While reading this morning's newspaper, I noted the editorial piece from the Voice of the Times, June 23, 2007, re: the "unhandicapped."
I have been a clinical social worker for 20 years, often serving the elderly and disabled, so I have always been angered by abuse of this system. I once received sage advice from my first professional boss that I will never forget. When distressed over office gossip, he looked at me and said, "You are young, fairly attractive and in a position of authority. They are going to talk."
Well, that was 20 years ago, and while I am not quite so young anymore, I am still fairly attractive. I am no longer in a position of authority as I am disabled with degenerative disc disease at 42 and largely homebound, only driving when my husband is unavailable. Yet, still they talk.
This afternoon, I had an experience that seemed too coincidental to not be influenced by this editorial. I had to drive to Carrs for a prescription. While in the parking lot, I waited for an older gentleman to cross before pulling into a handicapped space. This man stared at me intently as he proceeded to his truck. As I hung my decal on my rearview mirror, he shook his head, seemingly in disgust.
I do not know if he continued to watch as I exited my vehicle, using the fender for support and taking very small steps due to pain.
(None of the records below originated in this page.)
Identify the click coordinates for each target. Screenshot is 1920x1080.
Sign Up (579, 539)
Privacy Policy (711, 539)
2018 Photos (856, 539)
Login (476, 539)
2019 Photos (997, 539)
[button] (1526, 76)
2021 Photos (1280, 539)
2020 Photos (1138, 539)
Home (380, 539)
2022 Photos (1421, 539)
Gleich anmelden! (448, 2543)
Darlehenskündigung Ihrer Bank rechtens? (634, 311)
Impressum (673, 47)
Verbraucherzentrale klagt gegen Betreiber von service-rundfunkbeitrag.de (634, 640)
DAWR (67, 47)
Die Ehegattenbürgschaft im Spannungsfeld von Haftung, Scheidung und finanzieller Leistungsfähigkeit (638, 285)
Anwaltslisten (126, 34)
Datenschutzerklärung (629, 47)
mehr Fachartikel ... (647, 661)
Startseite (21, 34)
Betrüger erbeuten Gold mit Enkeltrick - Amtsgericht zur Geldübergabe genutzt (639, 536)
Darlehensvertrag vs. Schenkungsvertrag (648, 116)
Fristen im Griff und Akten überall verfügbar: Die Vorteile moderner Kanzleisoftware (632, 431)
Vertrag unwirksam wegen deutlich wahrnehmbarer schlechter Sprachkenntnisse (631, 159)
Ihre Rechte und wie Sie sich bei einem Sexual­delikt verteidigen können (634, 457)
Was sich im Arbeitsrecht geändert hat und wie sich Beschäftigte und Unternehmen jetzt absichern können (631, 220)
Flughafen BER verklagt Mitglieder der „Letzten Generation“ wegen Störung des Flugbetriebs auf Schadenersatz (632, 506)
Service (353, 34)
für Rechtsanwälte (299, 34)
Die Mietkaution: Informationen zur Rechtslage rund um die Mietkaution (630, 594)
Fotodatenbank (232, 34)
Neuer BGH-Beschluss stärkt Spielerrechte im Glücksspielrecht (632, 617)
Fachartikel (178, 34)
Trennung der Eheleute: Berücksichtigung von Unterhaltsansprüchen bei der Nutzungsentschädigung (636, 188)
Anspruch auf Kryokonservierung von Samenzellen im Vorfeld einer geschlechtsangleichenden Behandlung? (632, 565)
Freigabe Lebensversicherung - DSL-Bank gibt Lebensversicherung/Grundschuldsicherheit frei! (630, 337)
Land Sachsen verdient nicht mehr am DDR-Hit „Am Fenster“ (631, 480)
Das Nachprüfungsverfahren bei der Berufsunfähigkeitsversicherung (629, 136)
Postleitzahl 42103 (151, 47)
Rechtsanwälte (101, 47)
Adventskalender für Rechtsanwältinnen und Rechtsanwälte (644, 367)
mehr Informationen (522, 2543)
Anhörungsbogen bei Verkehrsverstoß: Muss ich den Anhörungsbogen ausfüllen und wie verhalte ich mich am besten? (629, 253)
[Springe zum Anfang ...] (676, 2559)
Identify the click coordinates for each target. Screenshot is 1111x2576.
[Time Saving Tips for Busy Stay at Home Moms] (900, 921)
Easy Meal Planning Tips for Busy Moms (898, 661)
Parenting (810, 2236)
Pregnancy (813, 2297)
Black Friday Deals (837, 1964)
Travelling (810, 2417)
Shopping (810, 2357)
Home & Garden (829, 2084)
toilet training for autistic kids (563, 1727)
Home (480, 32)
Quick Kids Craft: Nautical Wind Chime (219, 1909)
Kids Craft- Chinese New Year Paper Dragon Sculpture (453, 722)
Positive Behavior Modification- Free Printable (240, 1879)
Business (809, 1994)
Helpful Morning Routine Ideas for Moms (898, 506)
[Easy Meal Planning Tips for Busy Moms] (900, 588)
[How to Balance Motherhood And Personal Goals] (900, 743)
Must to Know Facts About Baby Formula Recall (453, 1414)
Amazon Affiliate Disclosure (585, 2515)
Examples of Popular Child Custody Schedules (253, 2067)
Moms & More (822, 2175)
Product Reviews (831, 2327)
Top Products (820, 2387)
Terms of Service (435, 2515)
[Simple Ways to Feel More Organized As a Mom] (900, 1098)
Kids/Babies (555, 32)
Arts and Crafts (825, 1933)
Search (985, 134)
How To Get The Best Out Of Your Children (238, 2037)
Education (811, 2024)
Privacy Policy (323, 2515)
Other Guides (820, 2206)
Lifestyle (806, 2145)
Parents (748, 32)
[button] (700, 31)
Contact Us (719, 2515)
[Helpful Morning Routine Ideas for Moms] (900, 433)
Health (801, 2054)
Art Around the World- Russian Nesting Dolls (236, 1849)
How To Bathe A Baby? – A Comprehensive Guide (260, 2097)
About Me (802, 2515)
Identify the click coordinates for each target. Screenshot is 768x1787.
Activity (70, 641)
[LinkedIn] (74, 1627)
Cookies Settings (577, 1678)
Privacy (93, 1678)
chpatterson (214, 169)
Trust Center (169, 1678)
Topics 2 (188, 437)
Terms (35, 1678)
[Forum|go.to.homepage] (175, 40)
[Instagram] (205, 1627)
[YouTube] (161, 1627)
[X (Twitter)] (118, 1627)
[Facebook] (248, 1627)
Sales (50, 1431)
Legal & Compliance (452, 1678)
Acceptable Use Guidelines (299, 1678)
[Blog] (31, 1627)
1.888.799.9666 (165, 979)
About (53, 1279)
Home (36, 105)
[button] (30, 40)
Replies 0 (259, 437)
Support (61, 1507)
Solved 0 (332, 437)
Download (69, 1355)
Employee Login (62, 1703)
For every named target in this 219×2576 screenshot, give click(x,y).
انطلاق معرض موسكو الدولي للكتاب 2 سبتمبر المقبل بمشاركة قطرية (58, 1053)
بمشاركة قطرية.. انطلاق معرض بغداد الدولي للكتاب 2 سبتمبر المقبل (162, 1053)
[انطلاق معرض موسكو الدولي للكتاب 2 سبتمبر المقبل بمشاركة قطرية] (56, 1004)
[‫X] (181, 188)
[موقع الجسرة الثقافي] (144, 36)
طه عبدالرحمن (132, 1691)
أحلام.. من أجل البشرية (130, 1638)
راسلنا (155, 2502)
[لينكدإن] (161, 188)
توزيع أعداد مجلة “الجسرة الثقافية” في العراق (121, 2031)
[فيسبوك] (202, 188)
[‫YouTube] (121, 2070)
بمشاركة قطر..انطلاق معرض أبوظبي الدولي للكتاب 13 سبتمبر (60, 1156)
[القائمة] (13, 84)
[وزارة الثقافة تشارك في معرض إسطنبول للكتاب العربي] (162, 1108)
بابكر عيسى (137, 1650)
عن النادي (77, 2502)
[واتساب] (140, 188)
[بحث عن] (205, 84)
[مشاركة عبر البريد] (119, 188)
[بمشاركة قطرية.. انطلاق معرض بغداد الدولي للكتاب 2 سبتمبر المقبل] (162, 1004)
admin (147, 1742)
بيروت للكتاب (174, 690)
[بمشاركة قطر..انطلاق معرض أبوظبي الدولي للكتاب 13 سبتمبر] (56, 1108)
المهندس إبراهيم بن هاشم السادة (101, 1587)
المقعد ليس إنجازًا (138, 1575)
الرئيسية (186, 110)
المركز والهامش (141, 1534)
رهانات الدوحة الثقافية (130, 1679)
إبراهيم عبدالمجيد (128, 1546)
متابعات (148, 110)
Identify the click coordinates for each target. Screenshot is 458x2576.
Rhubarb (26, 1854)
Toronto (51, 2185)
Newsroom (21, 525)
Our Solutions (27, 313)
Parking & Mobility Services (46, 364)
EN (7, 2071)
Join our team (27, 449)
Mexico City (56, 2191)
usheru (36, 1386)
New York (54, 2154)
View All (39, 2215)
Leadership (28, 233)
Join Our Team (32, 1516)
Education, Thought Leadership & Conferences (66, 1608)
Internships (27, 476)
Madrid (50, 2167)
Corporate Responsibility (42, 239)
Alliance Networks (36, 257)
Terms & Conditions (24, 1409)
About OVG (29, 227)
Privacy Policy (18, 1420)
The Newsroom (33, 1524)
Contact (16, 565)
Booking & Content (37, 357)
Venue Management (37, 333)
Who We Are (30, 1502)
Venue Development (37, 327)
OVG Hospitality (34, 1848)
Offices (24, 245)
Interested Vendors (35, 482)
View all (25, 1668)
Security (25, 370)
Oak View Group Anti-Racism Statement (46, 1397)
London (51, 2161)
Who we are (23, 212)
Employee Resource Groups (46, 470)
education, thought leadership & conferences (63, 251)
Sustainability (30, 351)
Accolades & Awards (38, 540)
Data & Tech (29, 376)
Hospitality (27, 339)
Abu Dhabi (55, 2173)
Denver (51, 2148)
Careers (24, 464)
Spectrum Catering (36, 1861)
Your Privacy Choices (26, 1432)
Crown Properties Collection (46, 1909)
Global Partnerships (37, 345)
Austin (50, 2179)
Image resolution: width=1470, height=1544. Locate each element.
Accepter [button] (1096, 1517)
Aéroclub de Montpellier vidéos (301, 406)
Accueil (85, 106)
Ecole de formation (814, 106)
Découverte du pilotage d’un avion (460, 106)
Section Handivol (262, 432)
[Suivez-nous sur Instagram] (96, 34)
I slowly made my way into Carrs, only to realize that I had parked at the entrance closer to the pharmacy but farther from the motorized carts. As I am unable to walk that distance, I gingerly made my way back to my vehicle and drove to the other entrance so I could get a cart.
It seems this man made an assumption since I am relatively young and attractive, I must be abusing the handicapped decal system. I wish I could once again park at the far end of the lot so these spaces would be open for those in need. Unfortunately, I am now one of those in need of these spaces and of the motorized carts.
Too often, people give me the strangest looks when I am in the motorized cart, as if to say, "Is she too lazy to walk?" There are many who treat me with respect and kindness as did the young bagger at Carrs, Kayla, who bagged my few groceries, put them in the basket and walked with me to my vehicle to return the motorized cart. To these people, I wish to say thank you.
To the others, and especially the gentleman who shook his head, I ask that you take an extra moment before you pass judgement. Many disabilities are not obvious and being relatively young and attractive does not make one immune to a physical handicap. But by the grace of God, go you.